If you’re looking to remedy past discrimination by adopting employment policies that encourage minority hiring, watch out! You may be vulnerable to a reverse discrimination lawsuit.
That may be true even if your policies resulted from a court order to address discrimination. If they go beyond the scope of the order or what was reasonably necessary to fix past discrimination, you could wind up in court.
Recent case: Donna Humphries, who is white, worked as a teacher in a school district that was under a federal court order to desegregate and hire more minorities. She sued, alleging she was repeatedly passed over for promotions that went to black candidates instead.
The school district had been ordered to seek a racially diverse pool of applicants. To comply, it created a set of guidelines that required each hiring panel to be biracial. Humphries claimed the district had an informal policy of hiring a black administrator at each school that had a white administrator.
In court, she showed that black applicants were selected for 12 of the 14 positions she applied for. She also argued that the selection panels consistently rated black candidates higher than white candidates, presumably because they wanted to comply with the informal hiring policy favoring blacks.

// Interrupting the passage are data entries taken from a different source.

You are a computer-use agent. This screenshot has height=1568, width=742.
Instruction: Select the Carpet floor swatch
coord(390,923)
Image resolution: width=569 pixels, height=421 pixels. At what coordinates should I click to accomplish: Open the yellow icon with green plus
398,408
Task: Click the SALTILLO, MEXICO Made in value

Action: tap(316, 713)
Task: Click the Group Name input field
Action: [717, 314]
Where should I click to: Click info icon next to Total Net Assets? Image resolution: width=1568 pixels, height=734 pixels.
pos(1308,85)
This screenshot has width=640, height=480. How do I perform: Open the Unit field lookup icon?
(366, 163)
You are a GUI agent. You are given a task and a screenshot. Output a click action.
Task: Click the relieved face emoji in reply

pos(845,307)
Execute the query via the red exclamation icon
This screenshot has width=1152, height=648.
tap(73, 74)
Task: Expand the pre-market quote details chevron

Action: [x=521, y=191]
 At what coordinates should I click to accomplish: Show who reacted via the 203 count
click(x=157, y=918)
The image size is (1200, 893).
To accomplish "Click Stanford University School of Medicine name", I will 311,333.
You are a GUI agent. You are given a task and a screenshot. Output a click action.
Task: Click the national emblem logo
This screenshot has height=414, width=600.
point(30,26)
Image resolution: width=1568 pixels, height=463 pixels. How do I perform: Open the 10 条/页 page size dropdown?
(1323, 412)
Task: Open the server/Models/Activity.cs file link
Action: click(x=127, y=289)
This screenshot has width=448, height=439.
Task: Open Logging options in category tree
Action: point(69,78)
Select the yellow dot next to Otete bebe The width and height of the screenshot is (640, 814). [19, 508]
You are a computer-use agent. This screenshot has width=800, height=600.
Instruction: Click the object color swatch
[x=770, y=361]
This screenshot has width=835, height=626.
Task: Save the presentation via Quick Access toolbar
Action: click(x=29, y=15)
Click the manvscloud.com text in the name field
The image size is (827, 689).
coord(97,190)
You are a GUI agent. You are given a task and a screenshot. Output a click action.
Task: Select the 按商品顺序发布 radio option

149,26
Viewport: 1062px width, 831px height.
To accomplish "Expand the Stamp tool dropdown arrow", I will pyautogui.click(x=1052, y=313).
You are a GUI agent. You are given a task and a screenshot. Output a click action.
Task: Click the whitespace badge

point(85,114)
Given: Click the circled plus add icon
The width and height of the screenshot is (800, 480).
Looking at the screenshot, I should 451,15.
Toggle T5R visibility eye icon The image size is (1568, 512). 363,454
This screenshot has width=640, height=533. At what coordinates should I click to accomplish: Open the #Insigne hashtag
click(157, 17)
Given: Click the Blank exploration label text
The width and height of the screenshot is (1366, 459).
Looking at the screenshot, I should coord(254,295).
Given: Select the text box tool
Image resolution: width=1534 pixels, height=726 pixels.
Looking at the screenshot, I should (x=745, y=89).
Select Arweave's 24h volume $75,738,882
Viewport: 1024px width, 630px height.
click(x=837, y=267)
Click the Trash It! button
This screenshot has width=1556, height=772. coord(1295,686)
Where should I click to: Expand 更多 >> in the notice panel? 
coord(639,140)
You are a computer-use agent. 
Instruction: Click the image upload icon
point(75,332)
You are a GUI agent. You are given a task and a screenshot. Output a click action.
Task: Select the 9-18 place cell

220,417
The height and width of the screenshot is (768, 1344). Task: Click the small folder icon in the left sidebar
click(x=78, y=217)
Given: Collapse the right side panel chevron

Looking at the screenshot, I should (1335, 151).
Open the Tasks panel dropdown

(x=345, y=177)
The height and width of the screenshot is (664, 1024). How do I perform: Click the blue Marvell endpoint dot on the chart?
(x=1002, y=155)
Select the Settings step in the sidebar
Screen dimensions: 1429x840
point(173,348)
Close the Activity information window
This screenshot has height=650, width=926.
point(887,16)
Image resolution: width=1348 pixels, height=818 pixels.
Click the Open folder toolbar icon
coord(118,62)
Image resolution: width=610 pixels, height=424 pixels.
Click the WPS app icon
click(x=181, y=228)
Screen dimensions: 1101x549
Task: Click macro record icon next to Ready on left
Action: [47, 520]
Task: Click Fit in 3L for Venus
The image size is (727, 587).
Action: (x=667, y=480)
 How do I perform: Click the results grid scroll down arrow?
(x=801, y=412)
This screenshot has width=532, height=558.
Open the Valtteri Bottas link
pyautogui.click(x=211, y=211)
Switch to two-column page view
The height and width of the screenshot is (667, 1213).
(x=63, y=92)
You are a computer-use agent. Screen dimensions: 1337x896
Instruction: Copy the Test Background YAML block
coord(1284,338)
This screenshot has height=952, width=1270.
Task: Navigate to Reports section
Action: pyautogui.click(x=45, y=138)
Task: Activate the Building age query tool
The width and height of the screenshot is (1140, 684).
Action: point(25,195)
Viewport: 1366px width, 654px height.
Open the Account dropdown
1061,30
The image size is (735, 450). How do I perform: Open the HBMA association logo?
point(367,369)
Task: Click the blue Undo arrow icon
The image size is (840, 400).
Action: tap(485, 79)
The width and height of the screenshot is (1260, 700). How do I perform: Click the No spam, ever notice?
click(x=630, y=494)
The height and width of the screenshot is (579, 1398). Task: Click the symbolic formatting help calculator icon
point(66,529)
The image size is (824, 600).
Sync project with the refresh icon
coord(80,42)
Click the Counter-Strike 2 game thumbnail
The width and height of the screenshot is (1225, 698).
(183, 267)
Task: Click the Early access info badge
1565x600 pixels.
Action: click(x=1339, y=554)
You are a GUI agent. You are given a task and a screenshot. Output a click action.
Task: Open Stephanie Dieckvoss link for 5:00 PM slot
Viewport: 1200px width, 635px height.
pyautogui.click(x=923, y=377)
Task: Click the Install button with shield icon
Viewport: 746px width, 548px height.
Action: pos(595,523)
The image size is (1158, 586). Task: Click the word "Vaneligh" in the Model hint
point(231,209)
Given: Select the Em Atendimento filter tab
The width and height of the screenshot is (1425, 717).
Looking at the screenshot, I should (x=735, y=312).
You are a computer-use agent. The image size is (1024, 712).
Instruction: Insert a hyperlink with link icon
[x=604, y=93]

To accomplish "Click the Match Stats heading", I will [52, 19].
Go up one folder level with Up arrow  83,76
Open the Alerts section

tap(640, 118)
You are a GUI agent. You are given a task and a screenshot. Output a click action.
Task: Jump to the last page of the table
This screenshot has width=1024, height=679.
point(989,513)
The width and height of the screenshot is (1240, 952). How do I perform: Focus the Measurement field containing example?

All this, the court concluded, was direct evidence of discrimination. The court said the district had gone far beyond what it was required to do to comply with the court order. It ordered a trial. (Humphries v. Pulaski County Special School District, No. 08-2485, 8th Cir., 2009)
Final note: The district could have complied with the court order with less overtly discriminatory policies. For example, to obtain a more diverse pool of applicants, it simply could have recruited more heavily for qualified black applicants. That would have met the goal.